Tomás Choi Yang-up nació en Corea en 1821, durante la dinastía Joseon y tuvo la gracia de estar rodeado de santos. Perteneció a una familia cristiana, que tuvo que mudarse varias veces para esquivar la persecución confucionista. Su padre fue canonizado en 1984 y su madre fue beatificada en 2014. Ambos murieron mártires.
Conoció a San Pedro Philibert Maubant, un misionero francés que le propuso estudiar para convertirse en sacerdote y le enseñó el latín que necesitaba. Tuvo como compañero seminarista a San Andrés Kim Taegon, que con el tiempo moriría mártir. Ambos estudiaron en Macao y Manchuria y fueron ordenados diáconos. Kim Taegon fue ordenado sacerdote (el primero nativo de Corea), volvió a su país natal y fue martirizado. Tomás Choi tuvo que esperar un poco más para su ordenación y, aunque hizo varios intentos de entrar en Corea, no lo consiguió y dedicó su tiempo a los estudios y a traducir al latín las actas de los mártires coreanos.
Tras ser ordenado, el segundo sacerdote nativo de Corea ejerció su ministerio en China hasta que, por fin, pudo volver a su país natal.
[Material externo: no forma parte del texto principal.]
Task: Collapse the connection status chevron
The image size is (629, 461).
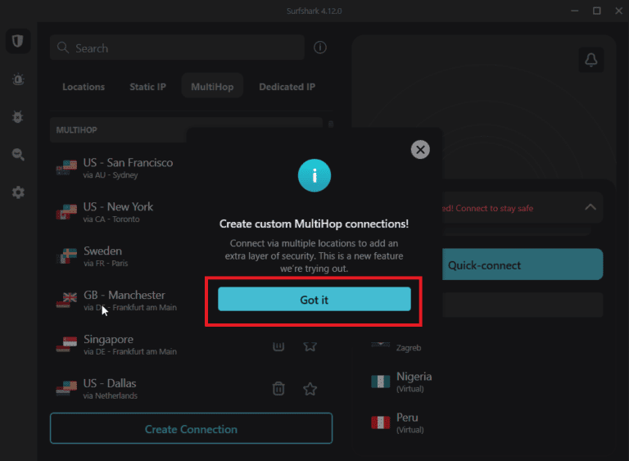Action: 590,207
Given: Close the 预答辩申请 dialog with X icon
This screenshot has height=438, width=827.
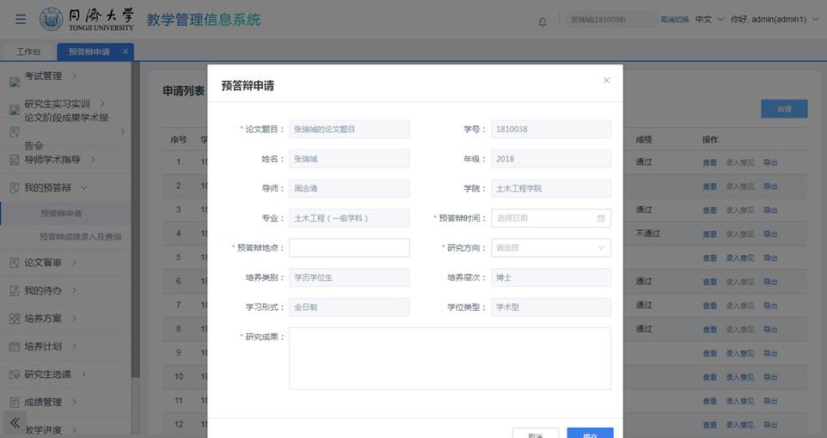Looking at the screenshot, I should point(606,81).
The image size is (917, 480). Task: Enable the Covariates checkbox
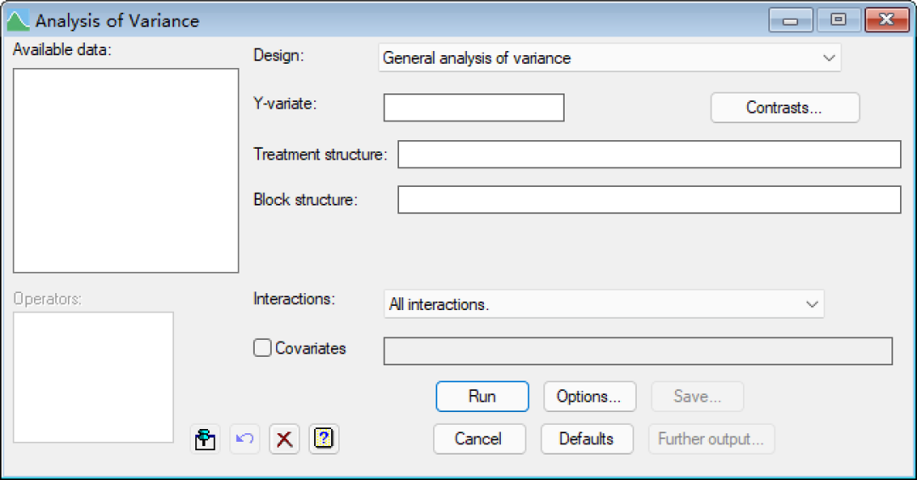262,347
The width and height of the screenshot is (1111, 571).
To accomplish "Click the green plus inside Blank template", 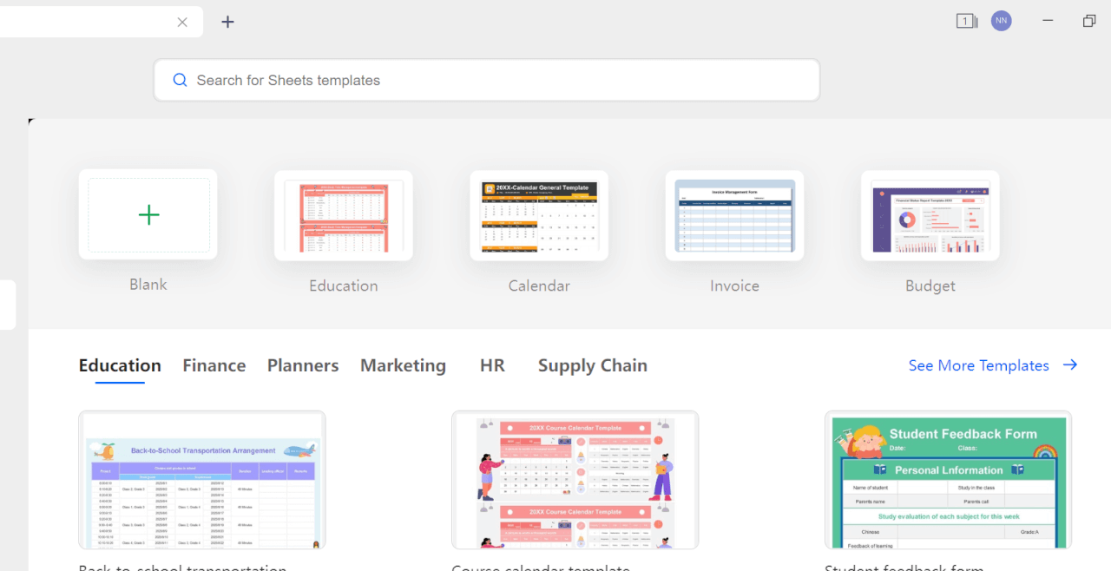I will point(148,214).
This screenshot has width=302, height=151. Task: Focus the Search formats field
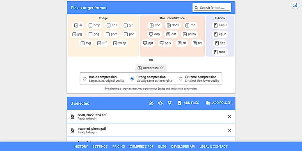(212, 8)
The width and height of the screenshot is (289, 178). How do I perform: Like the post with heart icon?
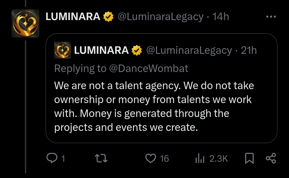point(150,158)
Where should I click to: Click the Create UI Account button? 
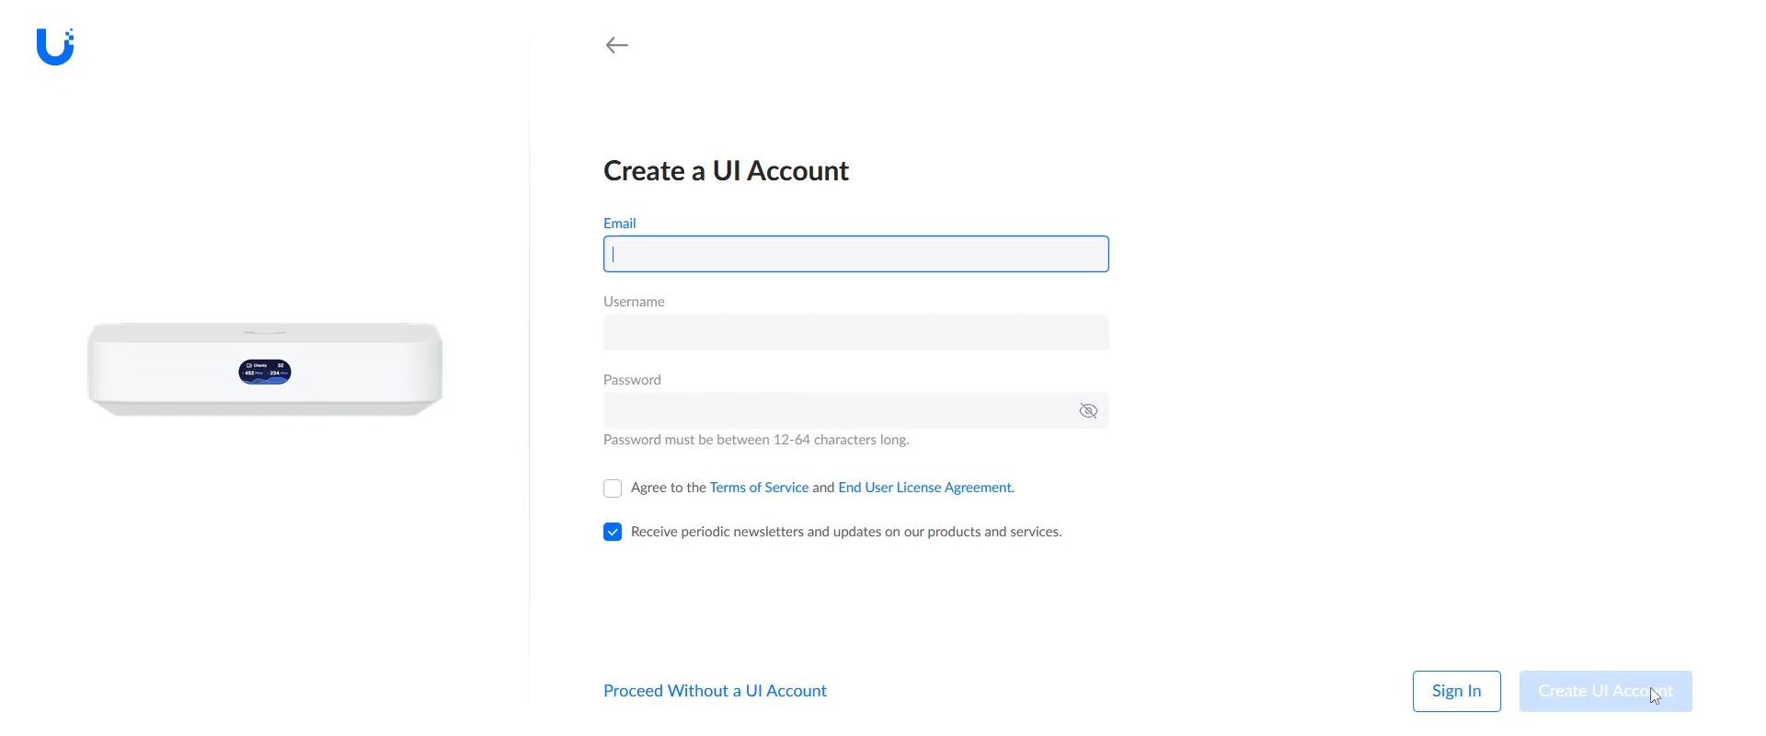coord(1605,692)
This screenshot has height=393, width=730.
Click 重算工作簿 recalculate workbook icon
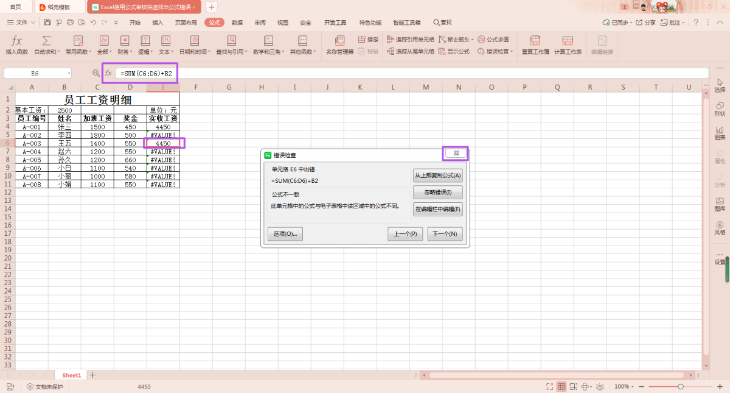(535, 41)
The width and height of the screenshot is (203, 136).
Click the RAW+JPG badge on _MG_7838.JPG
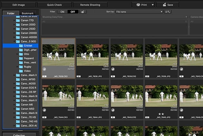point(79,76)
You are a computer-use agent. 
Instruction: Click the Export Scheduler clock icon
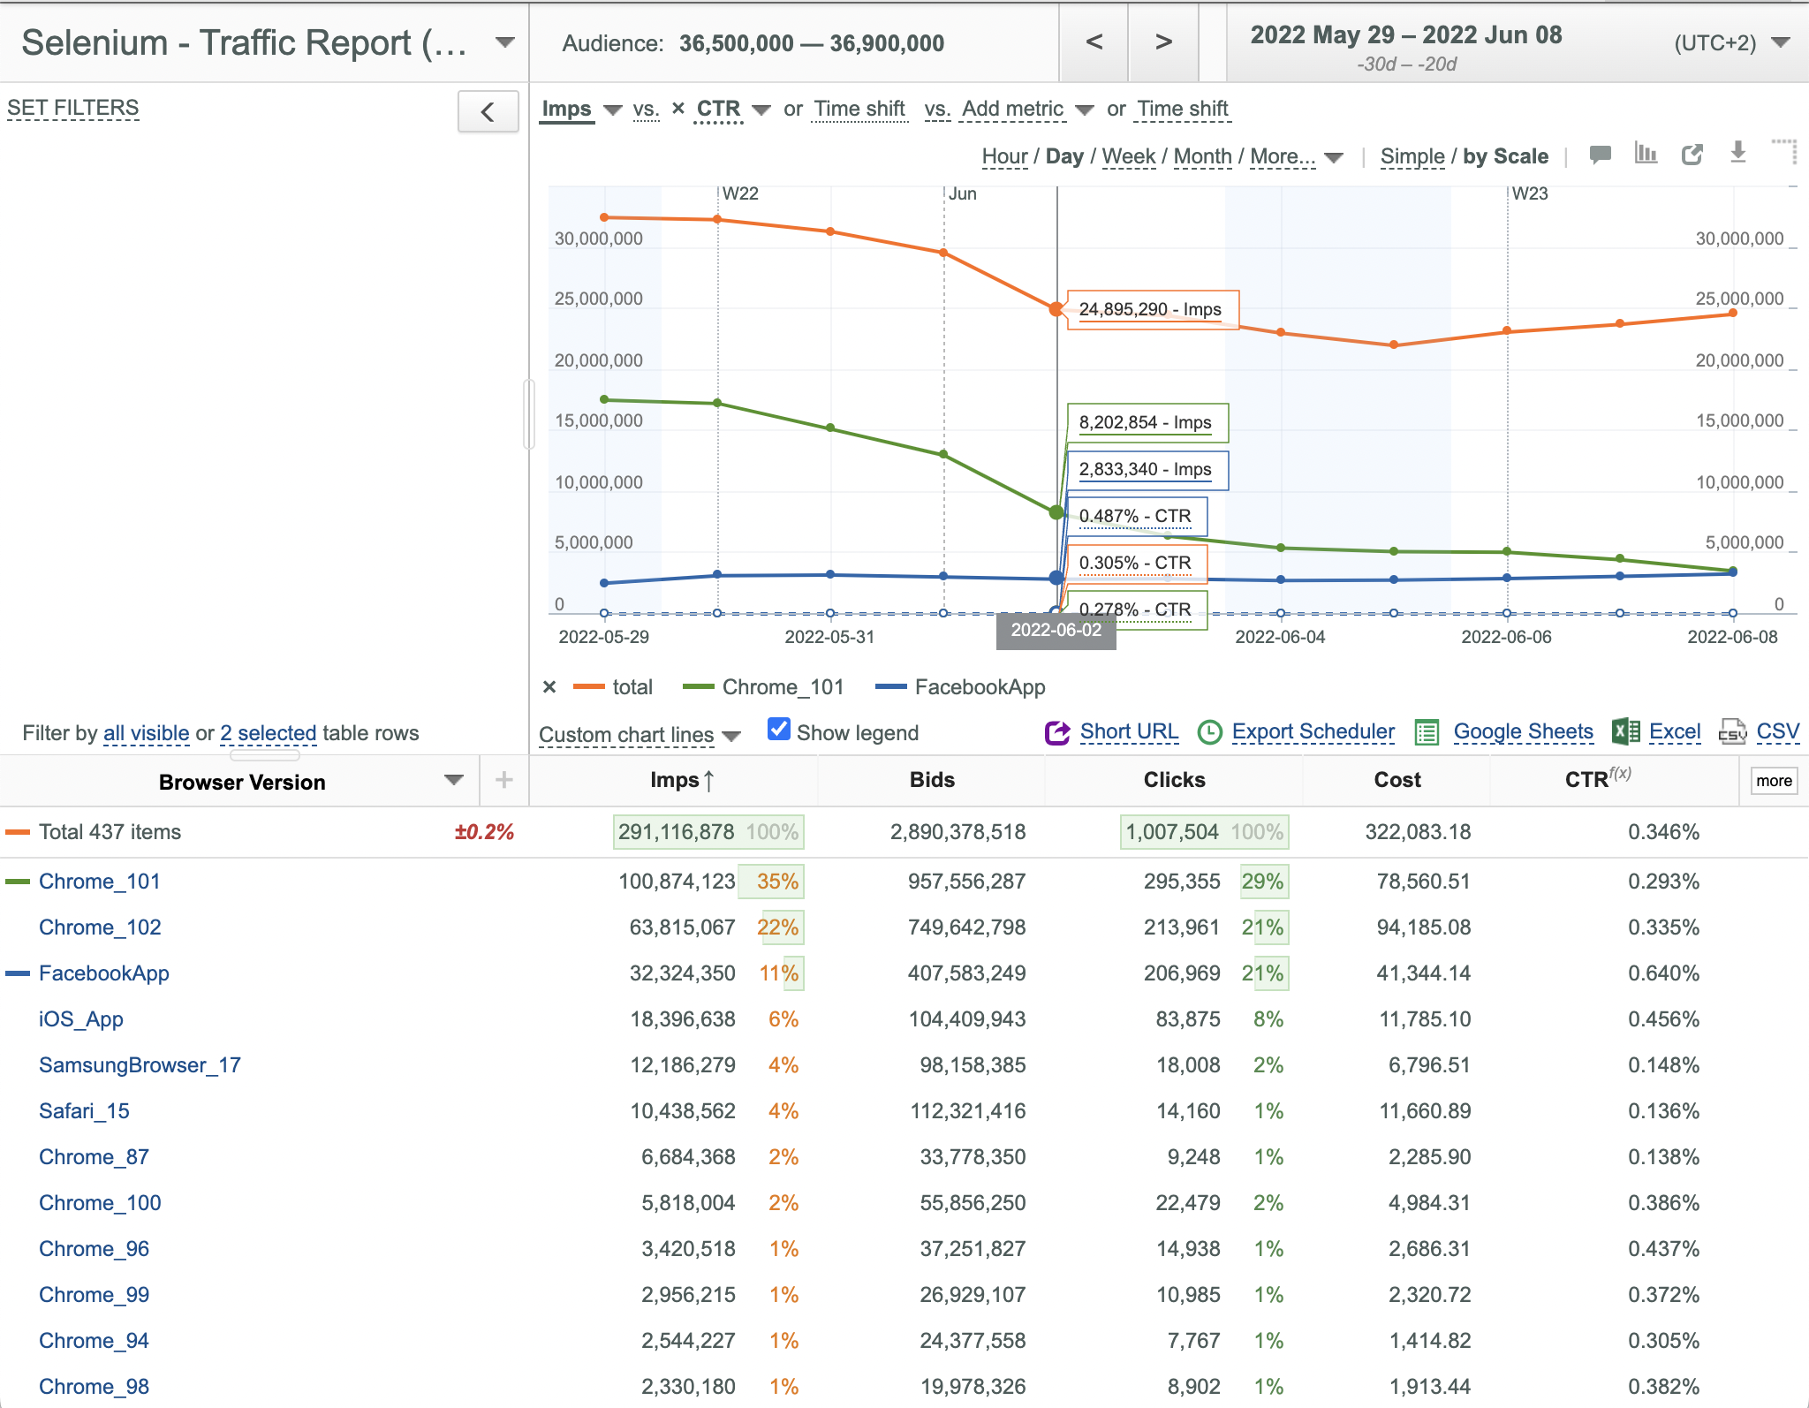(1209, 732)

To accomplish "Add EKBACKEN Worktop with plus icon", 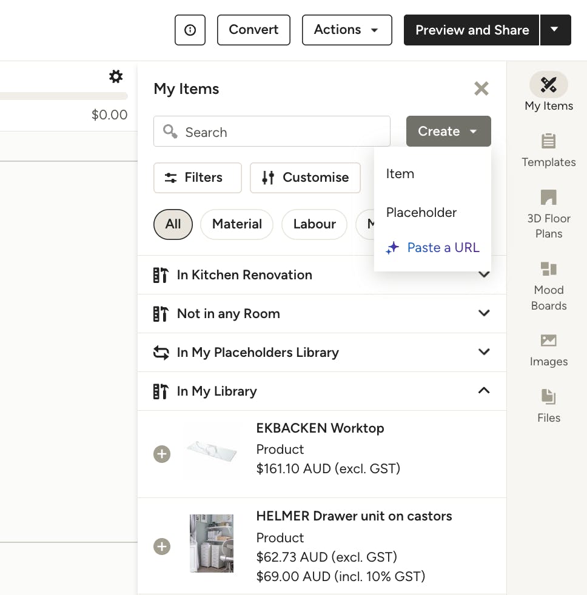I will point(162,454).
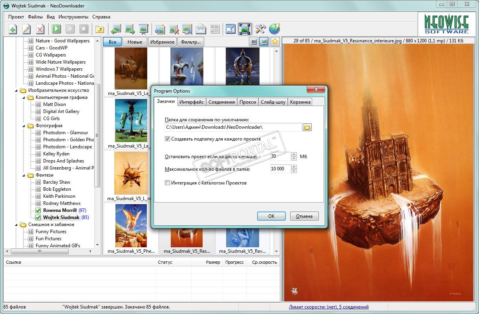
Task: Enable the Project Catalog integration checkbox
Action: [168, 183]
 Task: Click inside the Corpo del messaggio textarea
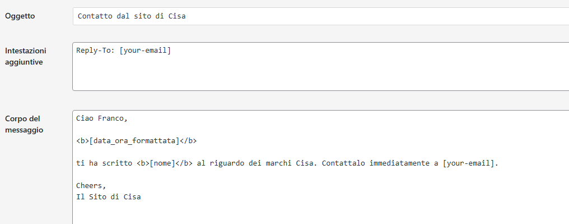[321, 167]
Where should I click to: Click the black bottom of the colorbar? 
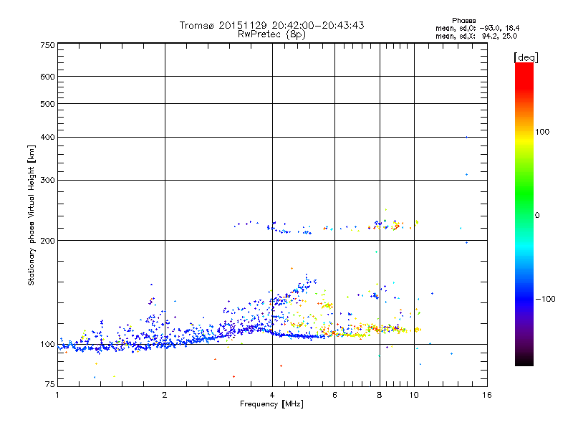pyautogui.click(x=524, y=360)
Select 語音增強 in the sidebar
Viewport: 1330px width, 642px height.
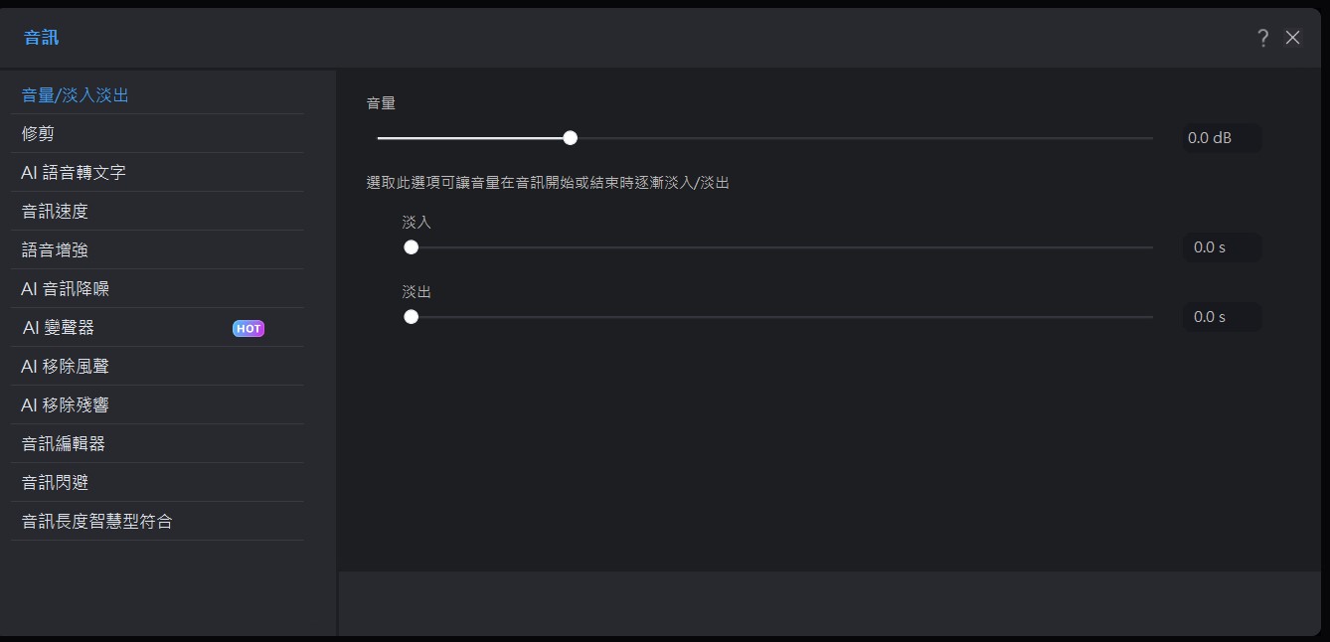pyautogui.click(x=56, y=250)
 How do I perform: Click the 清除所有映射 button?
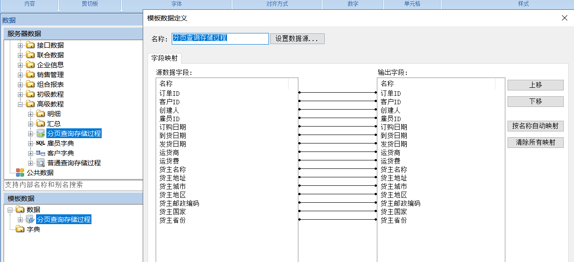[535, 143]
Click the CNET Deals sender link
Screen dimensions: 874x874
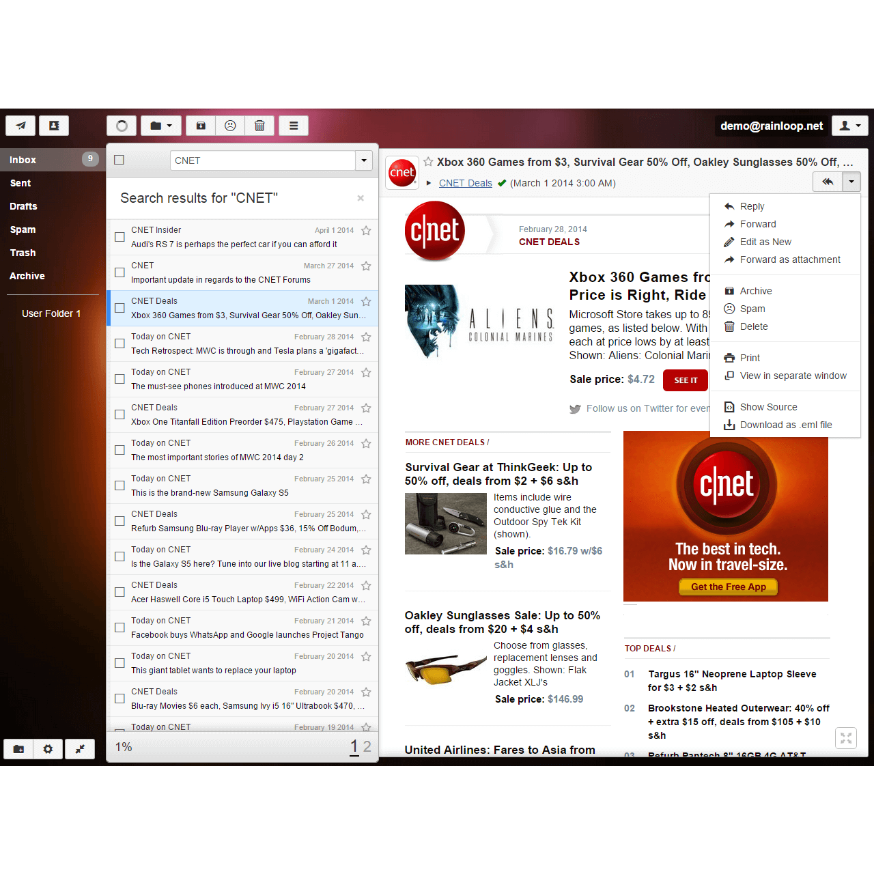(x=465, y=183)

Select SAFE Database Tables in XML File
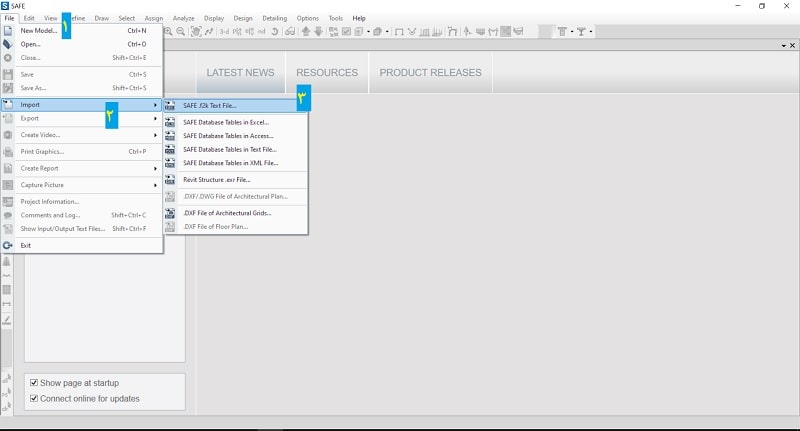click(230, 162)
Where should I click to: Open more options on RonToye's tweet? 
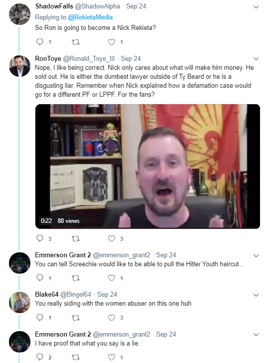pos(256,59)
Allí comenzó a visitar a los cristianos ocultos en las zonas donde los misioneros franceses no podían llegar. Además, tradujo el catecismo y las principales oraciones cristianas al coreano y componía cancioncillas religiosas para transmitir la fe.
Durante los doce años siguientes recorrió miles de kilómetros, sufrió grandes penalidades y palizas por ser cristiano y, a los cuarenta años de edad, murió en 1861 de fiebre tifoidea. Aunque no fue mártir, como sus padres y su compañero de estudios, sin duda se trató de un gran confesor de la fe. A veces se le conoce en Corea, por sus grandes trabajos de evangelización, como el «mártir del sudor», en contraste con San Andrés Kim Taegon, el «mártir de la sangre».